Sección de texto ▸
——————————

Imagínate que tuviéramos la capacidad de transformarnos a voluntad, con la rapidez con que pensamos. ¿Qué clase de lenguaje lo haría posible? ¿Sería la misma vieja conversación de siempre, o podríamos «decirnos» cosas nuevas?
Por ejemplo, en lugar de decir: «Tengo hambre; vamos a cazar cangrejos», podrías simular la transparencia de tu cuerpo para que tus amigos vieran tu estómago vacío, o podrías convertirte en un videojuego sobre la caza de cangrejos para que tú y tus colegas pudierais practicar un poco antes de ir a cazar.
Yo llamo a esa posibilidad «comunicación postsimbólica». Puede resultar una idea difícil de concebir, pero es tremendamente excitante. No preconizaría la aniquilación del lenguaje tal y como lo conocemos —la comunicación simbólica seguiría existiendo—, sino que daría lugar a una ampliación intensa de significado.
Se trata de una transformación extraordinaria que la gente podría experimentar algún día. Tendríamos la opción entonces de eliminar el «intermediario» de los símbolos y crear directamente experiencia compartida. Una forma fluida de concreción podría resultar más expresiva que la abstracción.
En el terreno de los símbolos, podrías expresar una cualidad como lo «rojo». En la comunicación postsimbólica, podrías encontrar un cubo rojo. Lo vuelcas sobre tu cabeza, y podrías descubrir que por dentro es cavernoso. Allí estarían flotando todas las cosas rojas: paraguas, manzanas, rubíes y gotas de sangre. El rojo del interior del cubo no sería el rojo eterno de Platón. Sería concreto. Puedes ver por ti mismo lo que tienen en común los distintos objetos. Es un nuevo tipo de concreción tan expresiva como una categoría abstracta.
Tal vez sea un ejemplo árido y académico. Tampoco yo quiero aparentar que lo entiendo por completo. La concreción fluida sería un ámbito expresivo totalmente nuevo. Requeriría nuevas herramientas, o instrumentos, para que las personas pudieran adquirirla.
Me imagino un instrumento virtual similar a un saxofón con el que se pudiera improvisar en la realidad virtual tanto tarántulas doradas como un cubo con todas las cosas rojas. Si supiera cómo crearlo, lo haría, pero no lo sé.
Me parece una incógnita fundamental si es posible siquiera crear dicha herramienta de tal forma que saque al improvisador del mundo de los símbolos. Incluso si utilizaras el concepto de rojo en el curso de la creación del cubo de todas las cosas rojas, no habrías alcanzado ese objetivo.

——————————

Sección de datos ▸
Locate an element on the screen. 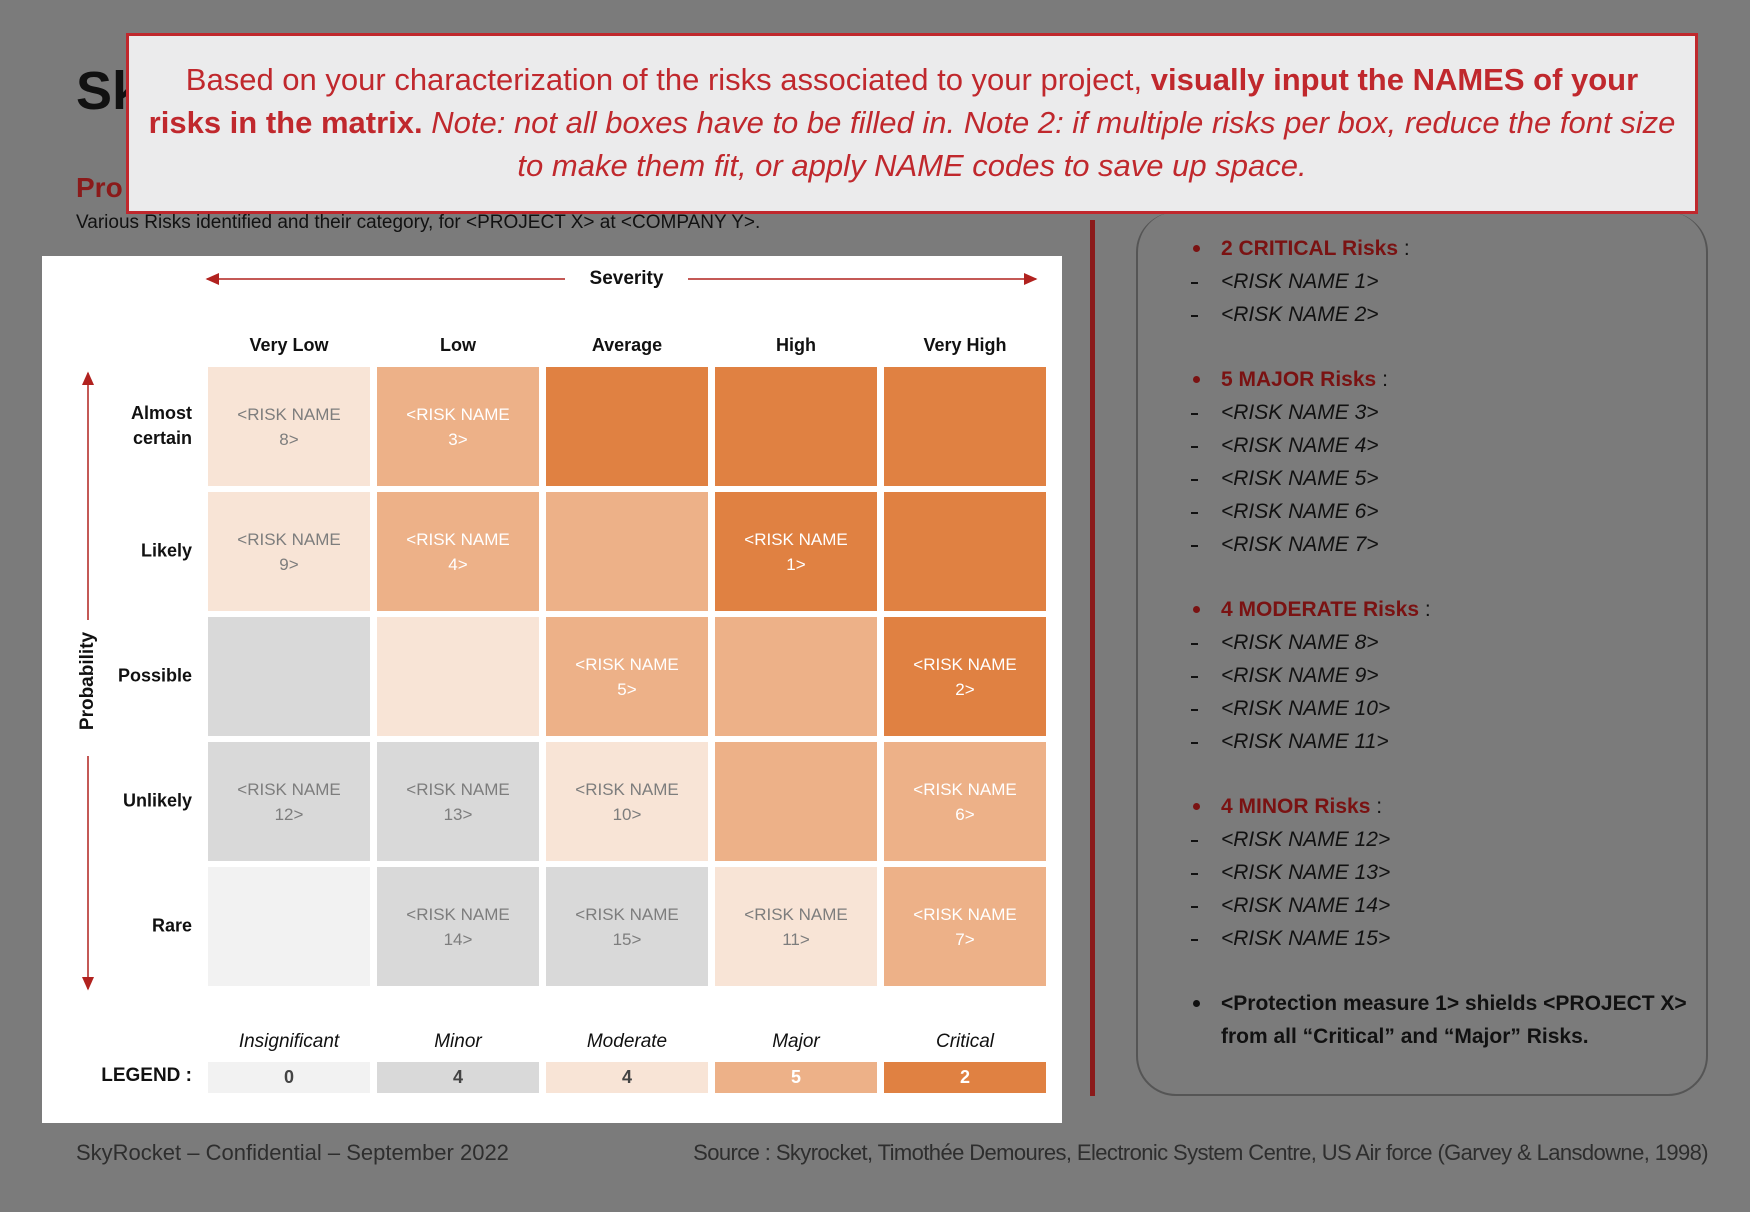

——————————

Conjunto de tareas ▸
A: Reproduzca literalmente el fragmento del texto sobre la comunicación postsimbólica que va desde "En el terreno" hasta "una categoría abstracta.", ambos incluidos.
B: Enumere todas las cosas rojas que, según el texto sobre la comunicación postsimbólica, estarían flotando dentro del cubo.
C: Retome el texto sobre la comunicación postsimbólica a partir del punto en que termina.

Lista de respuestas ▸
A:
En el terreno de los símbolos, podrías expresar una cualidad como lo «rojo». En la comunicación postsimbólica, podrías encontrar un cubo rojo. Lo vuelcas sobre tu cabeza, y podrías descubrir que por dentro es cavernoso. Allí estarían flotando todas las cosas rojas: paraguas, manzanas, rubíes y gotas de sangre. El rojo del interior del cubo no sería el rojo eterno de Platón. Sería concreto. Puedes ver por ti mismo lo que tienen en común los distintos objetos. Es un nuevo tipo de concreción tan expresiva como una categoría abstracta.

B: Paraguas, manzanas, rubíes y gotas de sangre.

C:
Dedico mucho tiempo a ese problema. Estoy intentando crear una nueva forma de desarrollar software que escape de los límites de los sistemas simbólicos preexistentes. Se trata de mi proyecto fenotrópico.
El objetivo del proyecto es hallar una forma de crear software que rechace la idea del protocolo. En su lugar, cada módulo de software debe utilizar técnicas de reconocimiento de patrones emergentes y genéricas —similares a las que ya he descrito, que pueden reconocer caras— para conectar con otros módulos. La computación fenotrópica podría dar como resultado un tipo de software menos confuso e impredecible, pues al no haber protocolos no habría errores de protocolo. También señalaría un camino para escapar de la prisión de ontologías predefinidas y ancladas como MIDI en los asuntos humanos.
Espero que la comunicación postsimbólica demuestre que un humanista blandengue como yo puede ser tan radical y ambicioso con la ciencia y la tecnología como cualquier totalitario cibernético y, al mismo tiempo, seguir creyendo que la gente debería ser considerada de forma distinta, como encarnando una categoría especial.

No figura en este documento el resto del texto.